Y voy adelantando que probablemente pase a engrosar las filas de lectores de e-books, sin dejar el papel, por supuesto.
¡Ah! ¿Y qué me dicen de Zoe? ¡Mamando Jane Austen desde sus primeros días de vida! Si mas adelante observo que está muy obsesionada por conseguir novio, probablemente deba adjudicarlo a mis noches de lectura y lactancia materna.
(esa mano tan fea no es mía, pero ése es el celular en cuestión)

lunes, 26 de septiembre de 2011

Diez días con Zoe


Hola amigos y amigas. Perdón por la ausencia, pero tengo una buena excusa: El 16 de septiembre nació Zoe, sorprendiéndonos bastante, ya que la esperábamos en octubre. Estuvimos unos días en el hospital por prevención porque es muy chiquitita (pesó 2,280 kg), pero ya estamos instalados los tres (4 con el perrito) en casa iniciando esta nueva etapa en nuestras vidas.
Diez días muy felices.
Ya soy mamá.

sábado, 10 de septiembre de 2011

Malas Ventas 1 y 2. Alex Robinson


Lllevo un par de años leyendo muchos cómics, especialmente lo que va de 2011. Una fórmula que en general no falla son las historias autobiográficas, en que los autores cuentan sus fracasos con las chicas (en general son fan de los comics no parece ser muy sexy), sus primeras experiencias sexuales y con las drogas, y fnalmente, las decisiones de caracter profesional y la inclinación al arte de las viñetas.

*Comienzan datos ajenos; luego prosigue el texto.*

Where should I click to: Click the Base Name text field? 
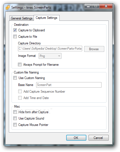69,85
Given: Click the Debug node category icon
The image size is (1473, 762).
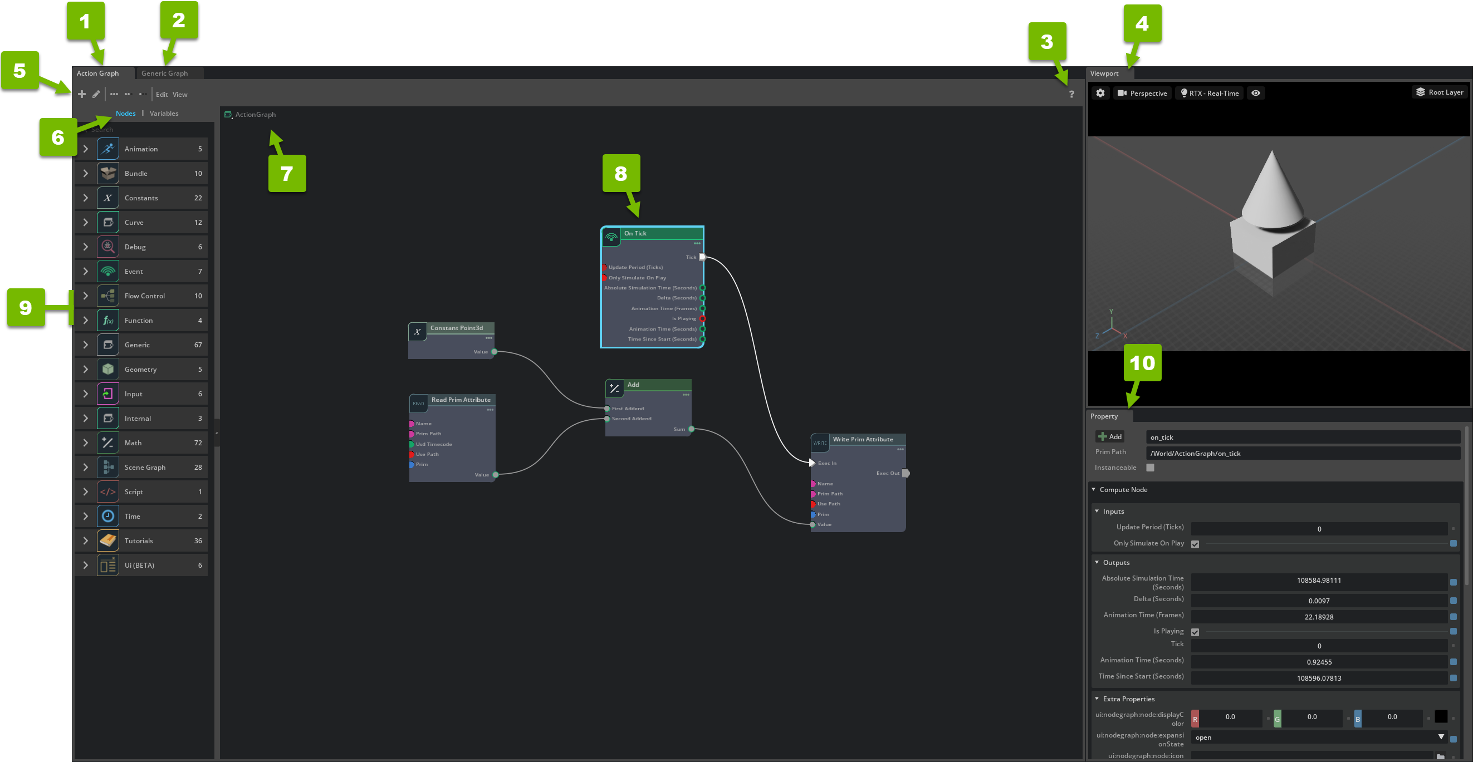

Muchas de estas historias tienen que ver con crecer, entrar en el mundo adulto, hacer elecciones, tener hijos, cambiar....
"Malas Ventas" no es una historia autobiográfica, sino de ficción. Pero retoma estos temas: Un grupo de veinteañeros, recibidos hace poco de la universidad, que buscan su lugar en el mundo del trabajo y encontrar el amor, siempre con la contención de los amigos. El hecho de que no sea autobiográfica, hace que este comic sea mucho mejor que algunos que si lo son, ya que las historas aparecen mejor "guionadas", y tiene un ritmo de sitcom que lo hace super entretenido. Personajes muy bien construídos y reconocibles.El mejor es el protagonista, Sherman, un egresado de la carrera de Inglés que es vendedor de una cadena de librerías, donde tiene que soportar clientes super ignorantes, dando lugar a situaciones muy divertidas.
Hay 5 tomos de "Malas Ventas" y seguramente compraremos los que siguen, porque están muy buenos.

miércoles, 7 de septiembre de 2011

Los combates cotidianos. Manu Larcenet.



Cuatro cápítulos o partes tiene esta historia. Momentos importantes en la vida del protagonista, que va tomando decisiones en la vida y buscando su lugar.
Marco es un fotógrafo de guerra bastante exitoso, que decide dejarlo todo e irse a vivir al campo. Allí le pasarán muchas cosas: conocerá una mujer, entablará una relación contradictoria con un misterioso vecino, y descubrirá algo que quiere contar: Mostrar las vidas y los rostros de los trabajadores del astillero donde trabajó su padre.













A su alrededor, un mundo parece terminar: su padre muere, su madre envejece y, como una muestra de los cambios en Francia, el lugar donde trabajaba su padre cesa su actividad.
Como Marco, que va definiendo sus elecciones de vida, haciendo apuestas, toda una generación deberá ocupar un lugar adulto en la sociedad ¿Qué lugar es ése? ¿Cuáles son las cosas que te reconcilian con la vida? ¿Desde dónde establecer la conexión con la vida, con los otros?
Momentos luminosos, y trágicos se van encadenando, siempre narrados a través de un arte gráfico de una belleza especial, con un colorido y una edición que convierten al libro en sí en un objeto de arte particularmente valioso.
Una obra profunda, que no se queda simplemente en contar una historia. Plagada de reflexiones, no siempre plasmadas en palabras, sino en pleno uso de la riqueza del cómic narrando con bellas imágenes.

Sonámbulo. Adrian Tomine


Muchas historias, cuentos. Muy breves. Algunos de una sola carilla. Potentes, con una resonancia que sólo los cuentos nos dejan. Conmovedoras, terroríficas o sencillas. Pequeños sorbos de un talento intenso.